##### Material provided

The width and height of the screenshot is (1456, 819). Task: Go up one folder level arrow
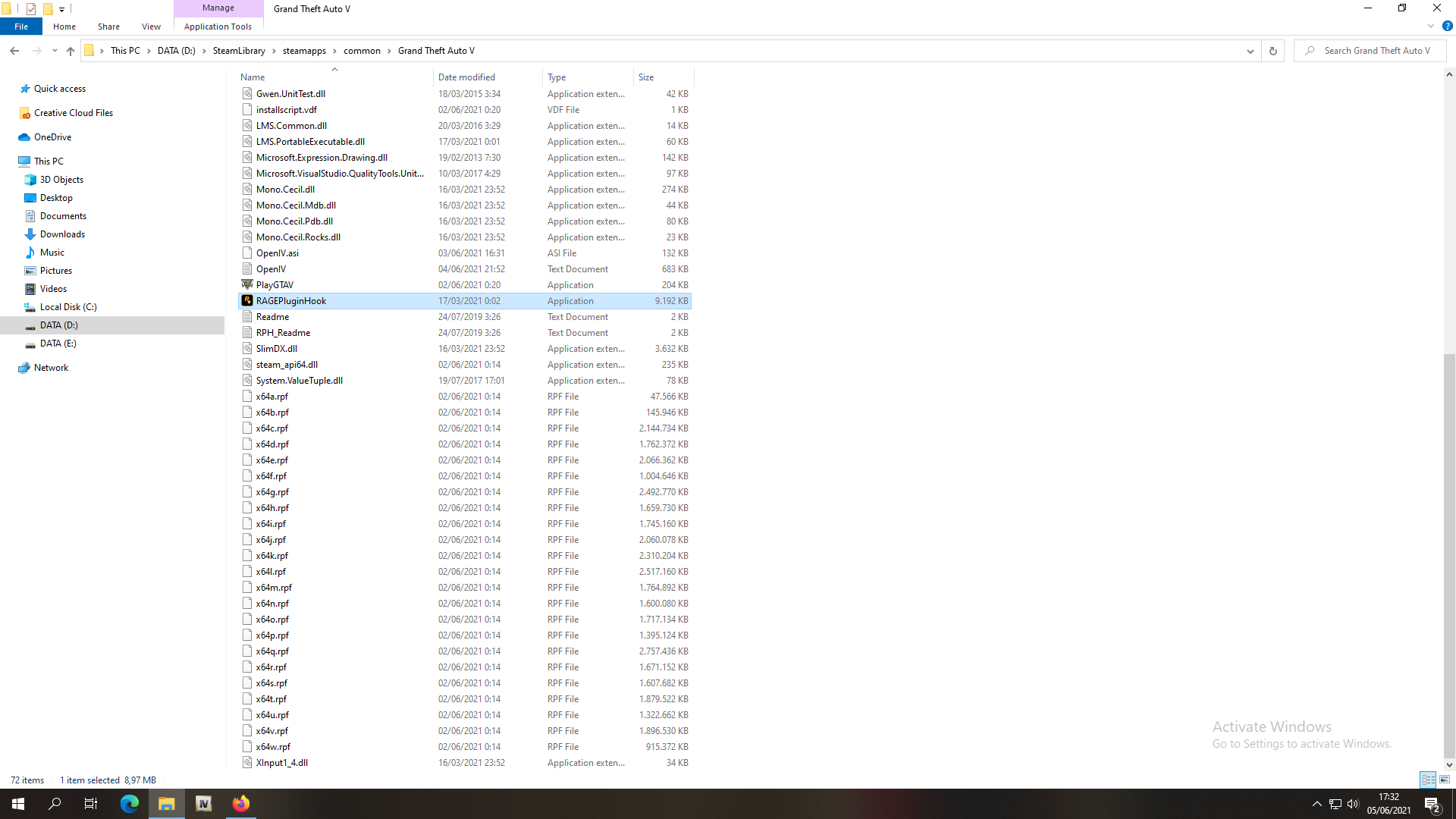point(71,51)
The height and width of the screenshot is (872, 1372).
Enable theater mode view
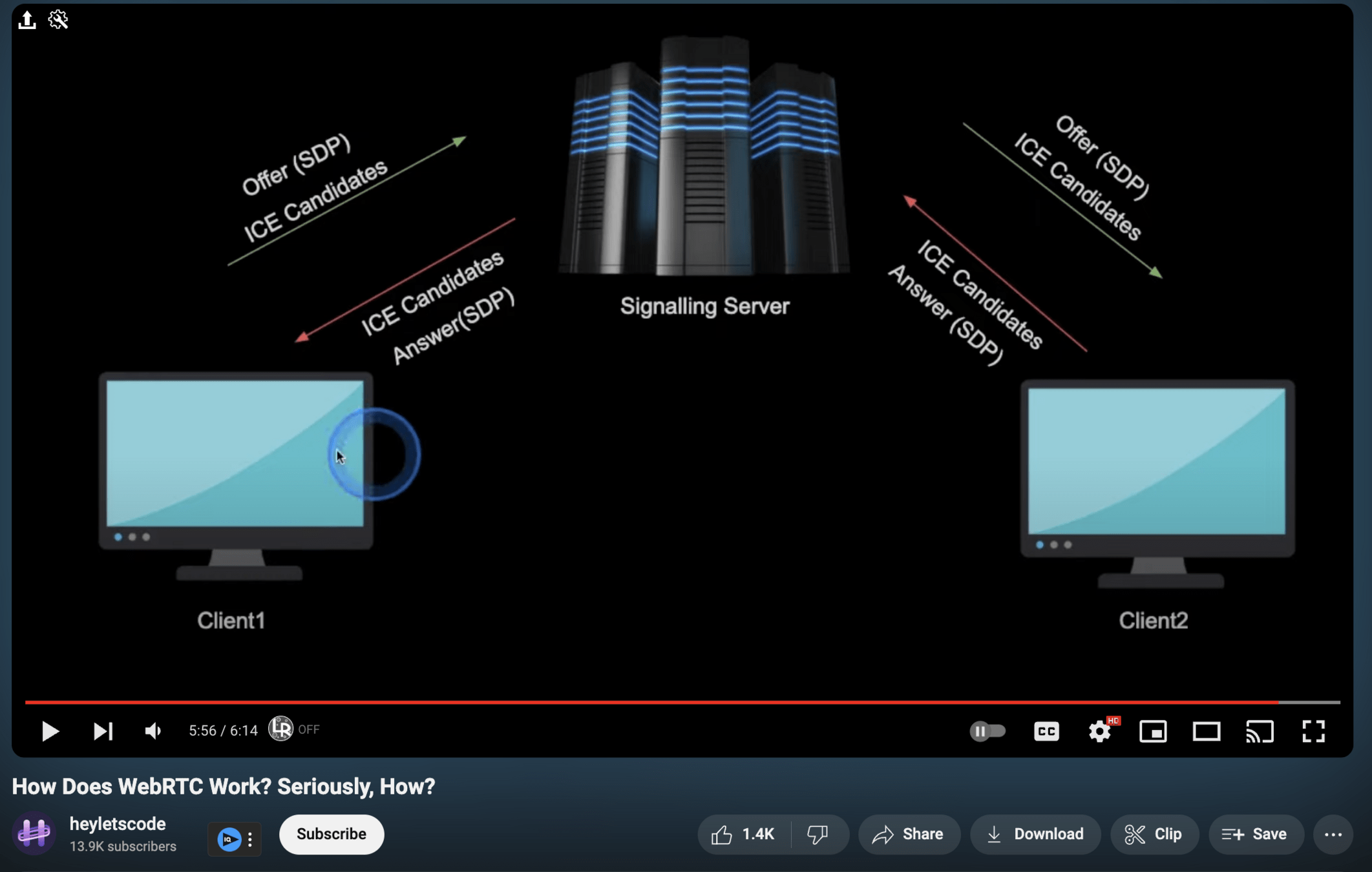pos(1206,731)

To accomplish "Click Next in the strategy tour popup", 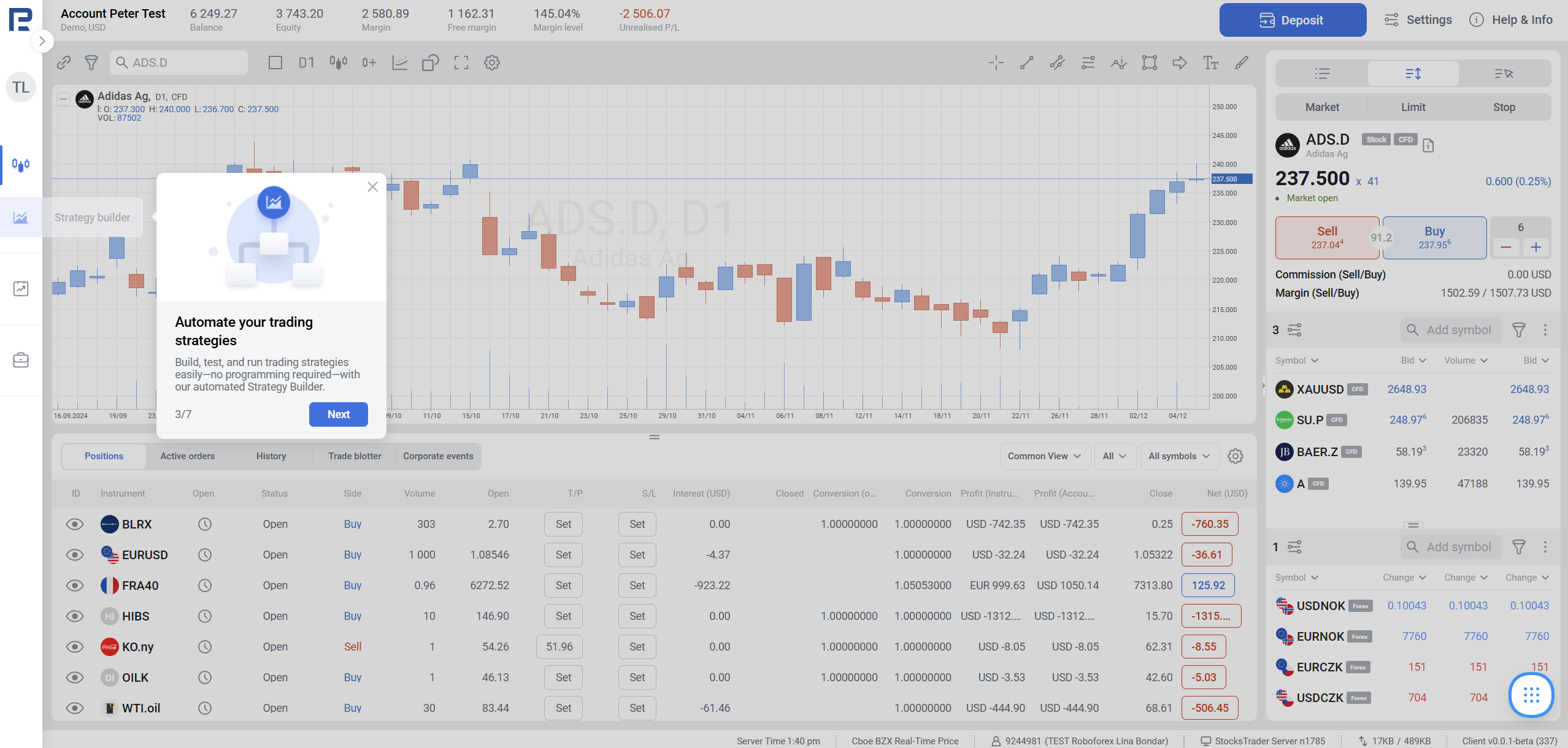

##########
##### Material provided

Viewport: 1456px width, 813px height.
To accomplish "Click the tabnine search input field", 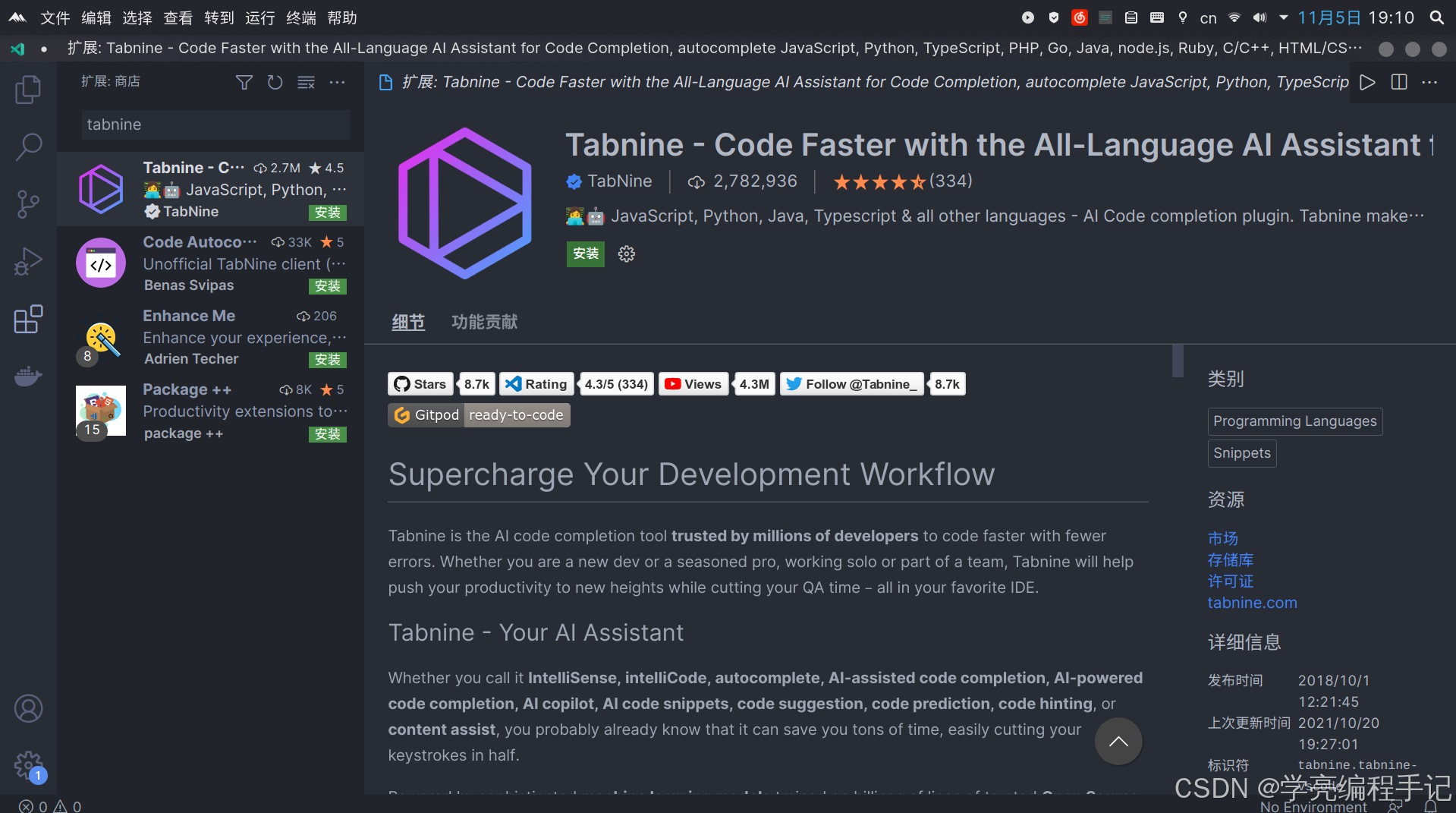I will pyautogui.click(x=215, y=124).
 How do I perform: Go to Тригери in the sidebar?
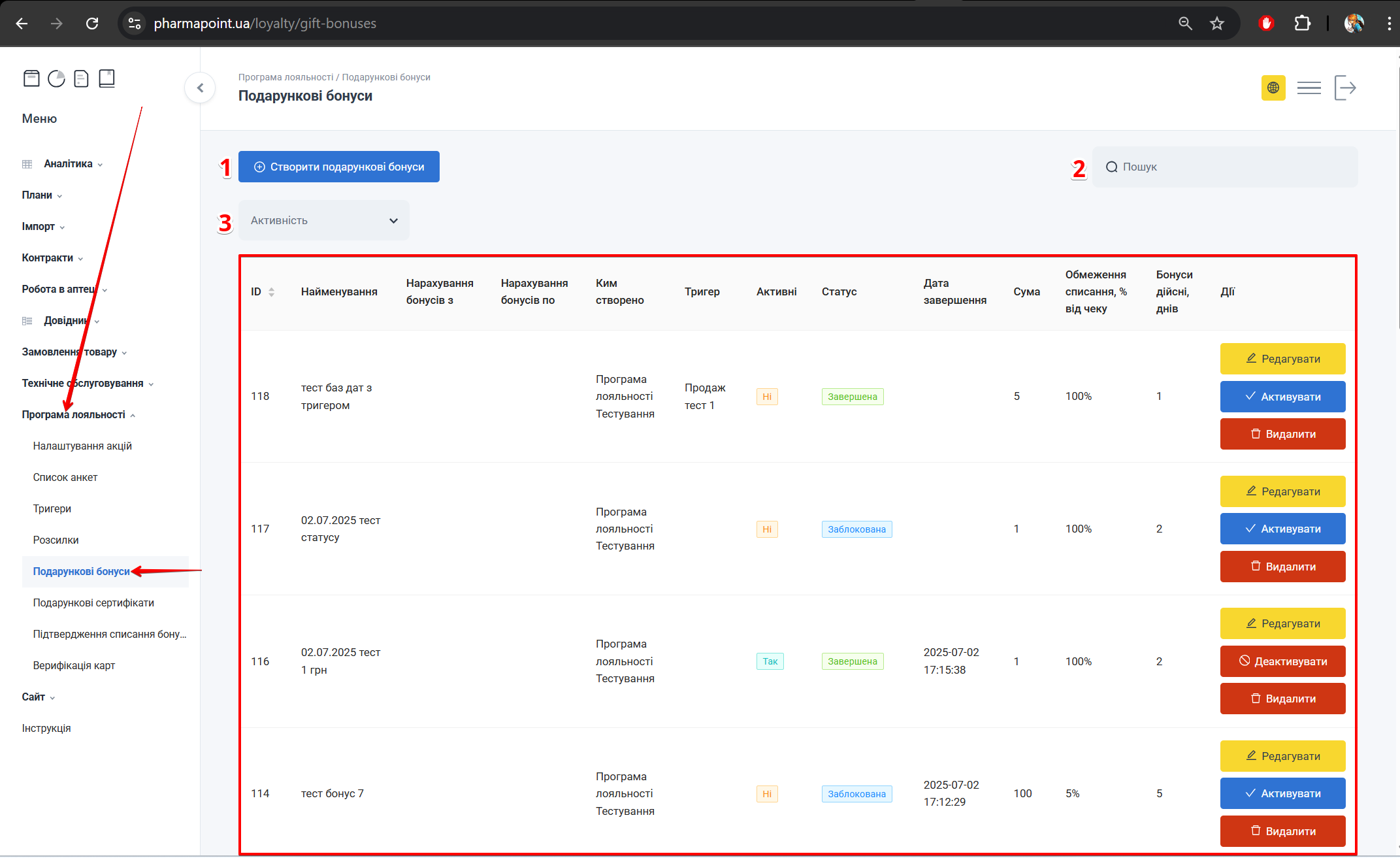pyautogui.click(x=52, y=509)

##########

-- Exercise description --
Everything from the line with "Enable theater mode view" through the line with "Next in the" in the material above should be transcribed exactly, except the pictures.

-- Solution to this exercise --
Enable theater mode view
pos(1206,731)

To accomplish "Click Next in the strategy tour popup", 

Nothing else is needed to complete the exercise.